> [TASK DIRECTIONS]: The data below must be repeated exactly. Leave nothing out.
'''
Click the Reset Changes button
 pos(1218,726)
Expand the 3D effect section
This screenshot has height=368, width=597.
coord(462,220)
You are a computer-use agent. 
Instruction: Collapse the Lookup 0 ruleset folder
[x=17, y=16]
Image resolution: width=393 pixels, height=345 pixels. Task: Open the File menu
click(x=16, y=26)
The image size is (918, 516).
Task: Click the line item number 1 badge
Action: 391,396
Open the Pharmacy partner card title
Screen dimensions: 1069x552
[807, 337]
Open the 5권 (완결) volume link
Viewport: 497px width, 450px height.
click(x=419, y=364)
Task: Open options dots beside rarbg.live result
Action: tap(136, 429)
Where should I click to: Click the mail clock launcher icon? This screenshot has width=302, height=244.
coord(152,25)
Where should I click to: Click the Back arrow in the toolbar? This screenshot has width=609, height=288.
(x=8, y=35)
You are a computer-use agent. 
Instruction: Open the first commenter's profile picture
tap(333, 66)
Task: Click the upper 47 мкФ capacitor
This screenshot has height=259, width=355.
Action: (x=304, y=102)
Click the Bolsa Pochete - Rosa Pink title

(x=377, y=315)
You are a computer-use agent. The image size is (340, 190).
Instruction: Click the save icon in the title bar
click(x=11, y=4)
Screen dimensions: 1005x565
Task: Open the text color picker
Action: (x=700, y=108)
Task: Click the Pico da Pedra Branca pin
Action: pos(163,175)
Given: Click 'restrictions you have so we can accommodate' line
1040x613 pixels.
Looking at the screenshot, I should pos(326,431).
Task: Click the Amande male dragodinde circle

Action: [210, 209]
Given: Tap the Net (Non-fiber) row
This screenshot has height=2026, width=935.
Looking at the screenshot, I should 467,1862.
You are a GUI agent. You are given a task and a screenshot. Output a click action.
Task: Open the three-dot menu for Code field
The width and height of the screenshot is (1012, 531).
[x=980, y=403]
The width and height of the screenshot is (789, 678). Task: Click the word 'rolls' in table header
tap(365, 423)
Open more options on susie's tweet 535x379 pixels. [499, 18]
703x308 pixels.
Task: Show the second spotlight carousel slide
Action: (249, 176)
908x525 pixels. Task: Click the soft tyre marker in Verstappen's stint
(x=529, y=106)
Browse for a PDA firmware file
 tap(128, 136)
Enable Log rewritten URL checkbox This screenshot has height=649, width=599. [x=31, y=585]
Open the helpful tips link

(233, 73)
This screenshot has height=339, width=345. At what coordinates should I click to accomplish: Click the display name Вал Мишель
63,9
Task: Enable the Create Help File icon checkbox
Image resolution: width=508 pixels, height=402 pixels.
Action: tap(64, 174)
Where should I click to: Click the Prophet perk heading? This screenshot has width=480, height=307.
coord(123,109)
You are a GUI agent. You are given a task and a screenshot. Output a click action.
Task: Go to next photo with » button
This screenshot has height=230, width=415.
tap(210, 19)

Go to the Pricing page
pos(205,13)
'''
> [RESPONSE TO THIS TASK]:
Click the Reset Changes button
 pos(1218,726)
Expand the 3D effect section
This screenshot has height=368, width=597.
coord(462,220)
You are a computer-use agent. 
Instruction: Collapse the Lookup 0 ruleset folder
[x=17, y=16]
Image resolution: width=393 pixels, height=345 pixels. Task: Open the File menu
click(x=16, y=26)
The image size is (918, 516).
Task: Click the line item number 1 badge
Action: 391,396
Open the Pharmacy partner card title
Screen dimensions: 1069x552
[807, 337]
Open the 5권 (완결) volume link
Viewport: 497px width, 450px height.
click(x=419, y=364)
Task: Open options dots beside rarbg.live result
Action: tap(136, 429)
Where should I click to: Click the mail clock launcher icon? This screenshot has width=302, height=244.
coord(152,25)
Where should I click to: Click the Back arrow in the toolbar? This screenshot has width=609, height=288.
(x=8, y=35)
You are a computer-use agent. 
Instruction: Open the first commenter's profile picture
tap(333, 66)
Task: Click the upper 47 мкФ capacitor
This screenshot has height=259, width=355.
Action: (x=304, y=102)
Click the Bolsa Pochete - Rosa Pink title

(x=377, y=315)
You are a computer-use agent. The image size is (340, 190).
Instruction: Click the save icon in the title bar
click(x=11, y=4)
Screen dimensions: 1005x565
Task: Open the text color picker
Action: (x=700, y=108)
Task: Click the Pico da Pedra Branca pin
Action: pos(163,175)
Given: Click 'restrictions you have so we can accommodate' line
1040x613 pixels.
Looking at the screenshot, I should pos(326,431).
Task: Click the Amande male dragodinde circle

Action: [210, 209]
Given: Tap the Net (Non-fiber) row
This screenshot has height=2026, width=935.
Looking at the screenshot, I should 467,1862.
You are a GUI agent. You are given a task and a screenshot. Output a click action.
Task: Open the three-dot menu for Code field
The width and height of the screenshot is (1012, 531).
[x=980, y=403]
The width and height of the screenshot is (789, 678). Task: Click the word 'rolls' in table header
tap(365, 423)
Open more options on susie's tweet 535x379 pixels. [499, 18]
703x308 pixels.
Task: Show the second spotlight carousel slide
Action: (249, 176)
908x525 pixels. Task: Click the soft tyre marker in Verstappen's stint
(x=529, y=106)
Browse for a PDA firmware file
 tap(128, 136)
Enable Log rewritten URL checkbox This screenshot has height=649, width=599. [x=31, y=585]
Open the helpful tips link

(233, 73)
This screenshot has height=339, width=345. At what coordinates should I click to accomplish: Click the display name Вал Мишель
63,9
Task: Enable the Create Help File icon checkbox
Image resolution: width=508 pixels, height=402 pixels.
Action: tap(64, 174)
Where should I click to: Click the Prophet perk heading? This screenshot has width=480, height=307.
coord(123,109)
You are a GUI agent. You are given a task and a screenshot. Output a click action.
Task: Go to next photo with » button
This screenshot has height=230, width=415.
tap(210, 19)

Go to the Pricing page
pos(205,13)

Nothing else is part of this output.